▼▼▼
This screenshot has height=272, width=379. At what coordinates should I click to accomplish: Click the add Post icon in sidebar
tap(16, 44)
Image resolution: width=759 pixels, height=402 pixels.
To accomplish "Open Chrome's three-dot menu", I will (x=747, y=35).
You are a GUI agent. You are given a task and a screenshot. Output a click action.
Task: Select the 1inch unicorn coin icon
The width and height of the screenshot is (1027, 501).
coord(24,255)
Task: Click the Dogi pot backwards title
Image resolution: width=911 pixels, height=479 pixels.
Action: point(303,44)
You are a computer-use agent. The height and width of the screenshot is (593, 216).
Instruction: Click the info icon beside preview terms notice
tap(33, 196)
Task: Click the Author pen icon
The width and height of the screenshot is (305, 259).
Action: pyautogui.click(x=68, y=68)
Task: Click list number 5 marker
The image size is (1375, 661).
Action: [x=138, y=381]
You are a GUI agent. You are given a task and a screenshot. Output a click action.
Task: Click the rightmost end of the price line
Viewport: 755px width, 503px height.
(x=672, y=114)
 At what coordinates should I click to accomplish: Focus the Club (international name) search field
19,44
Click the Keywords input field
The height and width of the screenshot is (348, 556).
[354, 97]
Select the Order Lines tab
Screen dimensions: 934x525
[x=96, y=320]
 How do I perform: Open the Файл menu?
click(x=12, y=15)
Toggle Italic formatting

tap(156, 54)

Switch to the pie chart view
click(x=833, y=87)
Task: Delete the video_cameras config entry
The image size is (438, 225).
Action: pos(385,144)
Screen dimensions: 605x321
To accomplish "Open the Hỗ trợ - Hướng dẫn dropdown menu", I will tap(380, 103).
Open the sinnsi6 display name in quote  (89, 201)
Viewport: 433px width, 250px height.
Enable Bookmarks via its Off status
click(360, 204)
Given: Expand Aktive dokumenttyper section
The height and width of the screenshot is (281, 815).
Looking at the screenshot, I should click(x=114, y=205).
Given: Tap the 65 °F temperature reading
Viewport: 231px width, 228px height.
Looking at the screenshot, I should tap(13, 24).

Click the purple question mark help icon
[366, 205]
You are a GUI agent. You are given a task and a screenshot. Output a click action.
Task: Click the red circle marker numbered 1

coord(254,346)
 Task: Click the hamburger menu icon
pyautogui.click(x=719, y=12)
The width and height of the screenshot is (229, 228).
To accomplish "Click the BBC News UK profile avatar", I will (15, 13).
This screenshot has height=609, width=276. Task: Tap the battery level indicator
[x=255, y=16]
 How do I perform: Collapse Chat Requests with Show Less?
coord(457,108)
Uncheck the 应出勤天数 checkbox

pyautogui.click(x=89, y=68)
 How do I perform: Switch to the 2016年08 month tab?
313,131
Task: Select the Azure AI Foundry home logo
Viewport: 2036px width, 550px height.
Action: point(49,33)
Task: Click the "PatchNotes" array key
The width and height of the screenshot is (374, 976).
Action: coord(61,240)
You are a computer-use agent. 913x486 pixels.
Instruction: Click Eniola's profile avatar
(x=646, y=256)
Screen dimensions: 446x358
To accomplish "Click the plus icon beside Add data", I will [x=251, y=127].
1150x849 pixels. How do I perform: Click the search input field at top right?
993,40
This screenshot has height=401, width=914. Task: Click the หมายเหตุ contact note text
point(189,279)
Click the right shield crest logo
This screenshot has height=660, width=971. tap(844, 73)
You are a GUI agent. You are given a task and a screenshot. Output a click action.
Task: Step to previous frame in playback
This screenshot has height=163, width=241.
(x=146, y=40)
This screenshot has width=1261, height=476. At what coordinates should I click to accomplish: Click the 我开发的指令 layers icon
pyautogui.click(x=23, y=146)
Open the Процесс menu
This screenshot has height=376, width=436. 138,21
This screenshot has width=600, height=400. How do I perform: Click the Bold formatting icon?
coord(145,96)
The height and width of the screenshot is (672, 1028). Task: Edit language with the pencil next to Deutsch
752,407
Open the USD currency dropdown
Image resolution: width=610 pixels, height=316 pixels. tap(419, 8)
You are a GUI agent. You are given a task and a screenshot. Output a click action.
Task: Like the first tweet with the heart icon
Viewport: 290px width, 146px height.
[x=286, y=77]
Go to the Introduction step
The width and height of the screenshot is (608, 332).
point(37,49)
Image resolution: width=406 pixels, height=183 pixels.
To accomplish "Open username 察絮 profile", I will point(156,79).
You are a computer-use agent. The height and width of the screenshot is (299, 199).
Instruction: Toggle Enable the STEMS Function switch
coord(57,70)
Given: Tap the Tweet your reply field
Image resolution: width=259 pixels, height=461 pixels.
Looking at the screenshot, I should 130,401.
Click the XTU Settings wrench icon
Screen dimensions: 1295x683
▲▲▲
* [Assigned task]: Once you have read the listing, copy it out exactly.

* [Written solution]:
This screenshot has height=272, width=379. At what coordinates should I click to accomplish: Click the add Post icon in sidebar
tap(16, 44)
Image resolution: width=759 pixels, height=402 pixels.
To accomplish "Open Chrome's three-dot menu", I will (x=747, y=35).
You are a GUI agent. You are given a task and a screenshot. Output a click action.
Task: Select the 1inch unicorn coin icon
The width and height of the screenshot is (1027, 501).
coord(24,255)
Task: Click the Dogi pot backwards title
Image resolution: width=911 pixels, height=479 pixels.
Action: point(303,44)
You are a computer-use agent. The height and width of the screenshot is (593, 216).
Instruction: Click the info icon beside preview terms notice
tap(33, 196)
Task: Click the Author pen icon
The width and height of the screenshot is (305, 259).
Action: pyautogui.click(x=68, y=68)
Task: Click list number 5 marker
The image size is (1375, 661).
Action: [x=138, y=381]
You are a GUI agent. You are given a task and a screenshot. Output a click action.
Task: Click the rightmost end of the price line
Viewport: 755px width, 503px height.
(x=672, y=114)
 At what coordinates should I click to accomplish: Focus the Club (international name) search field
19,44
Click the Keywords input field
The height and width of the screenshot is (348, 556).
[354, 97]
Select the Order Lines tab
Screen dimensions: 934x525
[x=96, y=320]
 How do I perform: Open the Файл menu?
click(x=12, y=15)
Toggle Italic formatting

tap(156, 54)

Switch to the pie chart view
click(x=833, y=87)
Task: Delete the video_cameras config entry
The image size is (438, 225).
Action: pos(385,144)
Screen dimensions: 605x321
To accomplish "Open the Hỗ trợ - Hướng dẫn dropdown menu", I will tap(380, 103).
Open the sinnsi6 display name in quote  (89, 201)
Viewport: 433px width, 250px height.
Enable Bookmarks via its Off status
click(360, 204)
Given: Expand Aktive dokumenttyper section
The height and width of the screenshot is (281, 815).
Looking at the screenshot, I should click(x=114, y=205).
Given: Tap the 65 °F temperature reading
Viewport: 231px width, 228px height.
Looking at the screenshot, I should tap(13, 24).

Click the purple question mark help icon
[366, 205]
You are a GUI agent. You are given a task and a screenshot. Output a click action.
Task: Click the red circle marker numbered 1

coord(254,346)
 Task: Click the hamburger menu icon
pyautogui.click(x=719, y=12)
The width and height of the screenshot is (229, 228).
To accomplish "Click the BBC News UK profile avatar", I will (15, 13).
This screenshot has height=609, width=276. Task: Tap the battery level indicator
[x=255, y=16]
 How do I perform: Collapse Chat Requests with Show Less?
coord(457,108)
Uncheck the 应出勤天数 checkbox

pyautogui.click(x=89, y=68)
 How do I perform: Switch to the 2016年08 month tab?
313,131
Task: Select the Azure AI Foundry home logo
Viewport: 2036px width, 550px height.
Action: point(49,33)
Task: Click the "PatchNotes" array key
The width and height of the screenshot is (374, 976).
Action: coord(61,240)
You are a computer-use agent. 913x486 pixels.
Instruction: Click Eniola's profile avatar
(x=646, y=256)
Screen dimensions: 446x358
To accomplish "Click the plus icon beside Add data", I will [x=251, y=127].
1150x849 pixels. How do I perform: Click the search input field at top right?
993,40
This screenshot has height=401, width=914. Task: Click the หมายเหตุ contact note text
point(189,279)
Click the right shield crest logo
This screenshot has height=660, width=971. tap(844, 73)
You are a GUI agent. You are given a task and a screenshot. Output a click action.
Task: Step to previous frame in playback
This screenshot has height=163, width=241.
(x=146, y=40)
This screenshot has width=1261, height=476. At what coordinates should I click to accomplish: Click the 我开发的指令 layers icon
pyautogui.click(x=23, y=146)
Open the Процесс menu
This screenshot has height=376, width=436. 138,21
This screenshot has width=600, height=400. How do I perform: Click the Bold formatting icon?
coord(145,96)
The height and width of the screenshot is (672, 1028). Task: Edit language with the pencil next to Deutsch
752,407
Open the USD currency dropdown
Image resolution: width=610 pixels, height=316 pixels. tap(419, 8)
You are a GUI agent. You are given a task and a screenshot. Output a click action.
Task: Like the first tweet with the heart icon
Viewport: 290px width, 146px height.
[x=286, y=77]
Go to the Introduction step
The width and height of the screenshot is (608, 332).
point(37,49)
Image resolution: width=406 pixels, height=183 pixels.
To accomplish "Open username 察絮 profile", I will point(156,79).
You are a computer-use agent. The height and width of the screenshot is (299, 199).
Instruction: Toggle Enable the STEMS Function switch
coord(57,70)
Given: Tap the Tweet your reply field
Image resolution: width=259 pixels, height=461 pixels.
Looking at the screenshot, I should 130,401.
Click the XTU Settings wrench icon
Screen dimensions: 1295x683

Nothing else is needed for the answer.